#2070 Linker uses wrong output filename

closed-fixed
Ben Shi
linker (61)
sdld
8
2015-07-13
2012-08-22
No

When I try to create a Ȼyx.ihx I get a H.ihx instead. sdcc seems to create the correct .lk file and invoke the linker, but the linker just uses a different output filename! Giving this above-average priority, since it might result in another file being overwritten.

I see this problem in the linker that comes with current sdcc 3.2.1 #8079. I use Debian GNU/Linux.

Philipp

Discussion

  • .lk file from sdcc that the linker doesn't process correctly

     
    Attachments
    • labels: --> linker
    • summary: Linker uses different output filename --> Linker uses wrong output filename
     
  • Maarten Brock
    Maarten Brock
    2012-08-25

    What is the box character in front of yx.ihx? Have you tried to use a different name with regular ASCII characters only?

     
  • U+023B LATIN CAPITAL LETTER C WITH STROKE

    When I use a plain C instead of Ȼ, the linker works as expected.

    Philipp

    P.S.: For some other non-ASCII characters such as ü and Ü I get an error message instead:

    > sdcc -mz80 testü.rel
    ?ASlink-Error-<cannot open> : "testC<.rel"

     
  • Maarten Brock
    Maarten Brock
    2013-12-29

    Philipp,

    Can you test again with attached patch applied? I have no idea how to create files with Unicode characters in the filename.

    Maarten

     
    Attachments
  • This isn't a real solution, as aslink now complains about perfectly fine filenames being invalid. At least it is no longer a silent failure.

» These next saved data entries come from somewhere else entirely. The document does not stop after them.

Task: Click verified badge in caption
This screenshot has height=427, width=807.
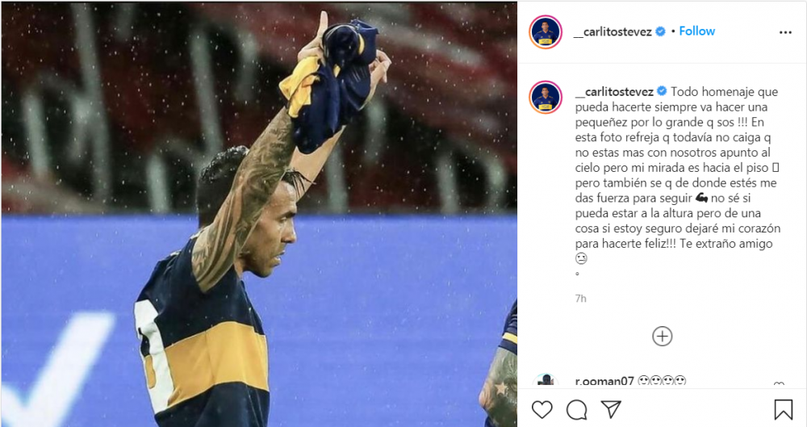Action: coord(662,91)
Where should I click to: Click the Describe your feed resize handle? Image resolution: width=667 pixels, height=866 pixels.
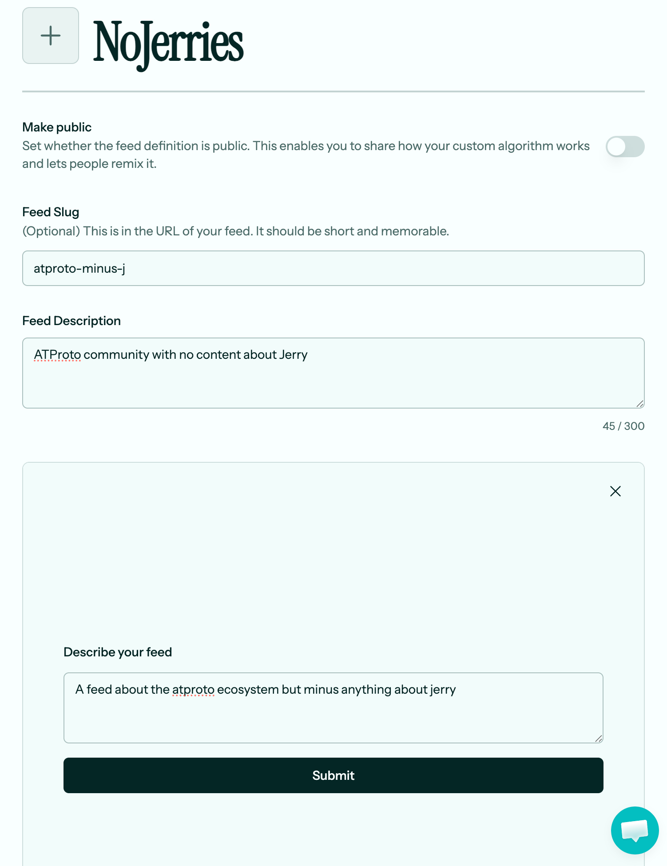(598, 738)
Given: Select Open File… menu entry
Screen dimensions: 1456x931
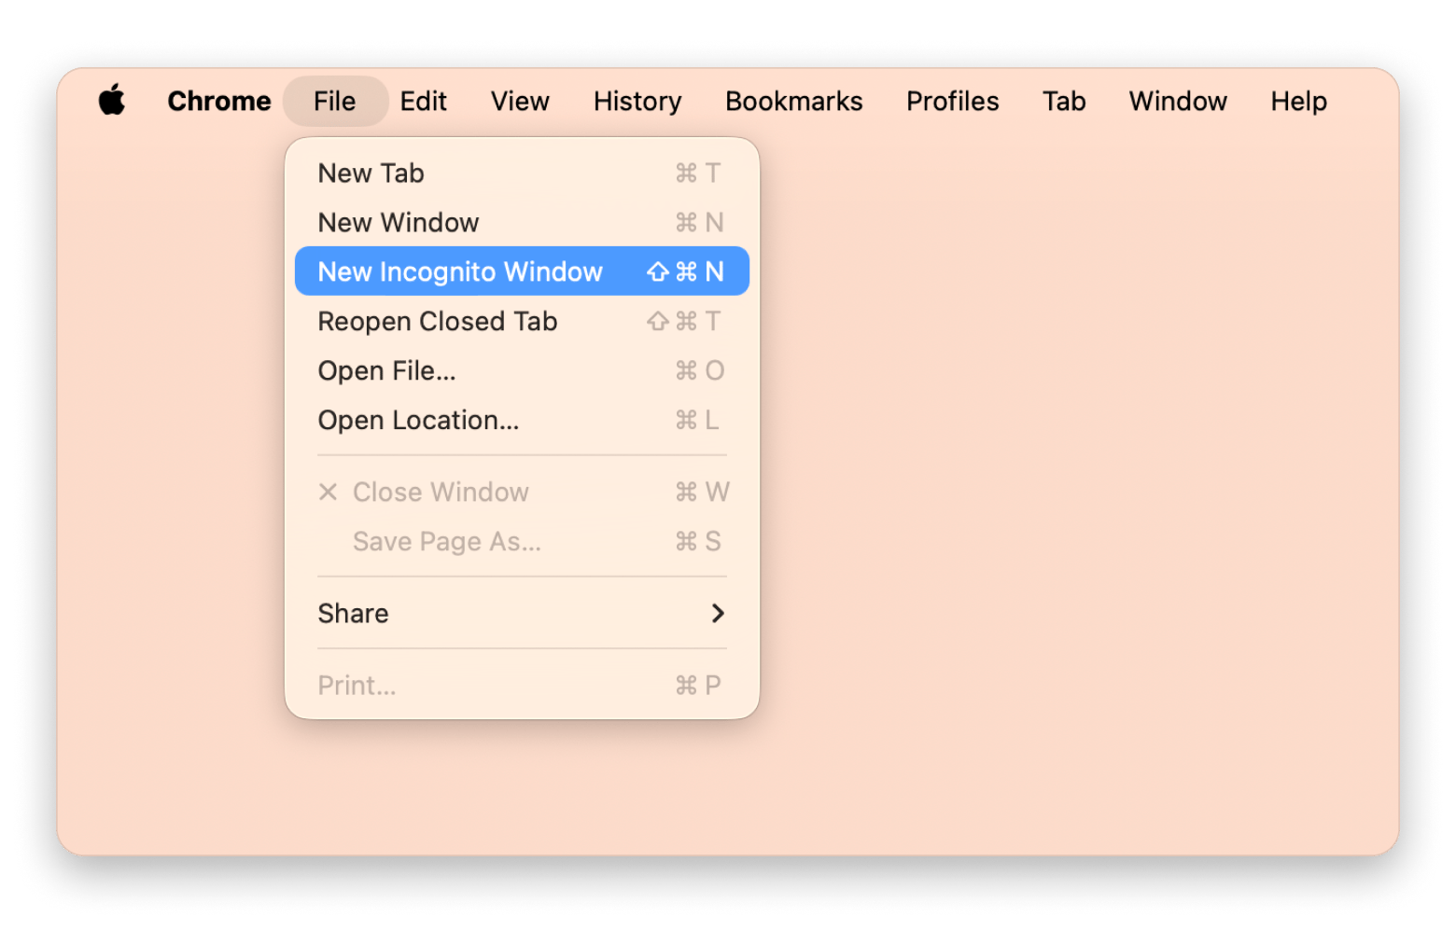Looking at the screenshot, I should pos(387,371).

    Maybe for now change the error message to something like "aslink is so broken it can only handle a very restricted subset of file names" or so? And leave the bug report open until we have a better fix?

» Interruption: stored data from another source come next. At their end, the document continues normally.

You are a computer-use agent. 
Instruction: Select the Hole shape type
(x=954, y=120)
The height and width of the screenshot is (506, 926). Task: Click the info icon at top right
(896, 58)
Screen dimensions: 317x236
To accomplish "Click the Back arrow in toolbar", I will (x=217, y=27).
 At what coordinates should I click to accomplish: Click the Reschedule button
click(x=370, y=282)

    However, the patch probably still allows too much: Looking at fndidx() in lkmain.c, even some ascii characters (e.g. ':') in filenames will cause problems, depending on where the occur.

    Philipp

     
  • Maarten Brock
    Maarten Brock
    2013-12-29

    It's kind of funny how this stroked C is displayed as a square box by Chrome on Windows XP and as intended by Chrome on Windows 7.

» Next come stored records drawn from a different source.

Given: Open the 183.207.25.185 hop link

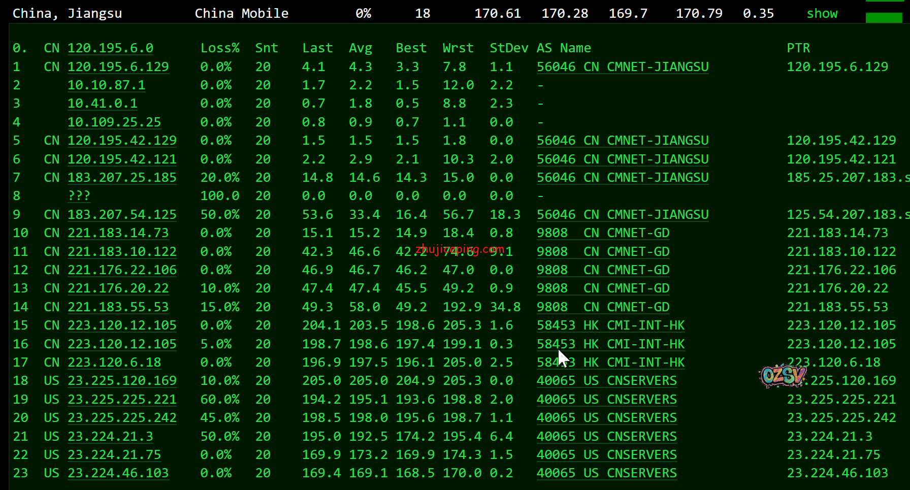Looking at the screenshot, I should click(122, 178).
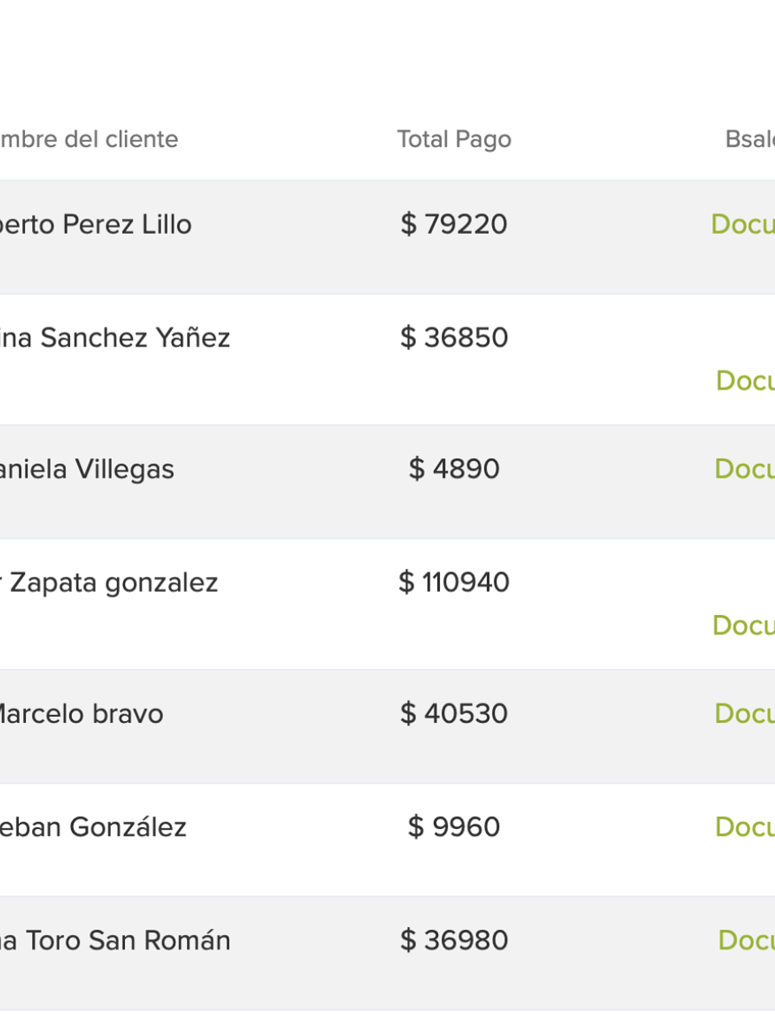The height and width of the screenshot is (1033, 775).
Task: Click the $ 110940 payment amount
Action: [454, 582]
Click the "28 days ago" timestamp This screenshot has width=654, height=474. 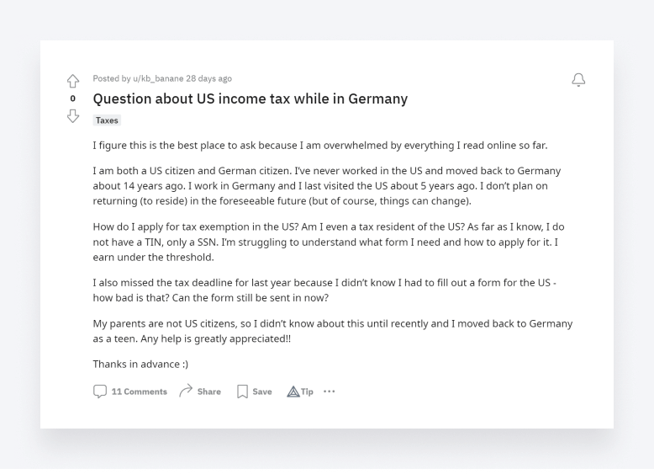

    But can any C program that doesn't use wchar_t (but only char) be expected to support Unicode characters? Or is nul-termination the only rule that stays valid?

    A ':' in a filename will be treated as directory separator like '/' and '\' as they can denote DOS drives (and also have a special DECUS meaning I think).

     
  • Erik Petrich
    Erik Petrich
    2013-12-30

    My best guess is that the non-ASCII character is UTF-8 encoded, and then something is stripping bit 7 of the characters. The Unicode character U+023B would be encoded in UTF-8 as the character 0xc8 followed by 0xbb. With bit 7 cleared, the apparent filename would be "H;yx.ihx". Since the ";" character denotes the start of a comment, the rest of the filename is ignored.

    At a minimum, the get() function in lklex.c needs to not strip bit 7, and then the ctype array in lkdata.c needs to be extended to properly categorize 8-bit characters (128 LETTER entries, perhaps).

     
  • IMO, any program should support any filename the system supports. When ls and cd support it, so should our linker.
    But if this is a bigger issue, we might postpone it, and use your patch for the release, so it at least isn't a silent failure any more.
    Of course, IMO, the linker should also be able to deal with colons, slashes and backslashes in filenames and only treat the one that is a directory separator on the system as a diretory separator.

    Also, IMO, we shouldn't mess with filenames ourselves as much as we do here. Better just use standard functions, such as basename() and dirname(). Unfortunately, while these are POSIX functions, they are AFAIK not avilable on Windows. Windows has _splitpath() instead, though.

    Philipp

     
  • Ben Shi
    Ben Shi
    2015-03-25

    • Category: --> sdld
     
  • Ben Shi
    Ben Shi
    2015-07-13

    Fixed in reversion #9284.

    testü.rel, Ȼyx.rel, test:.rel, and test\ .rel are all supported.

    test/.rel is not, since unix does not allow '/' in file name.
    test;.rel is not, since sdld use ; for comments.

     
    Last edit: Ben Shi 2015-07-13
  • Ben Shi
    Ben Shi
    2015-07-13

    • status: open --> closed-fixed
    • assigned_to: Ben Shi